Enfin, toutes les associations ne sont pas égales face au mécénat. Les grandes structures, ou celles qui sont capables de mobiliser des réseaux d’entreprises, sont généralement les mieux positionnées. À l’inverse, les petites associations locales, souvent les plus fragiles, peinent à capter ces financements.

Le risque est donc connu : voir se creuser les écarts au sein même du secteur associatif. L’enjeu clé du développement du mécénat est donc celui de la juste répartition via les nouveaux circuits de collecte.

Dans un contexte où les besoins sociaux explosent sur l’ensemble du territoire, cette logique de financement par projet et par attractivité risque fort, hélas, de laisser de côté des missions essentielles mais moins « visibles ».

Une bascule du modèle de financement de l’intérêt général ?

La suppression d’un simple CERFA pose finalement une question bien plus large : celle de la place respective de l’État et du secteur privé dans le financement de l’intérêt général.
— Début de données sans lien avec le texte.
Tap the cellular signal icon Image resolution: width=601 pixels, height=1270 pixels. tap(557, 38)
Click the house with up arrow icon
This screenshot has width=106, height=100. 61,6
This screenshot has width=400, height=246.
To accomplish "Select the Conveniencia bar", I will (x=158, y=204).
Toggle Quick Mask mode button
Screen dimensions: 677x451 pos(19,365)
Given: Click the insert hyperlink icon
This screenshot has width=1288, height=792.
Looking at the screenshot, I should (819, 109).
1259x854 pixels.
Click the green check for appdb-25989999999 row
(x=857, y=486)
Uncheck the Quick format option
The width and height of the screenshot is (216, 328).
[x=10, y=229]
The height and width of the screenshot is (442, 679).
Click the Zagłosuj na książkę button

En facilitant le mécénat, la puissance publique envoie un signal clair : celui d’un appel accru aux entreprises pour soutenir les activités d’utilité sociale. 

Un mouvement déjà à l’œuvre depuis plusieurs années, mais qui s’accélère dans un contexte de contraintes budgétaires.

Pour certains acteurs, cette évolution est une opportunité : elle permet de renforcer les alliances entre entreprises, associations et territoires. Pour d’autres, elle interroge : peut-on durablement faire reposer des missions d’intérêt général sur des financements volontaires, par nature incertains et fluctuants, qui relèvent d’une décision privée au lieu d’être fondée sur une redistribution équitable de l’impôt ?

Dans ce contexte, le mécénat apparaît moins comme une solution miracle que comme un levier parmi d’autres, utile mais insuffisant. Il est aussi et surtout révélateur d’un basculement plus profond : celui d’une redéfinition de la manière dont notre société choisit de financer l’intérêt général.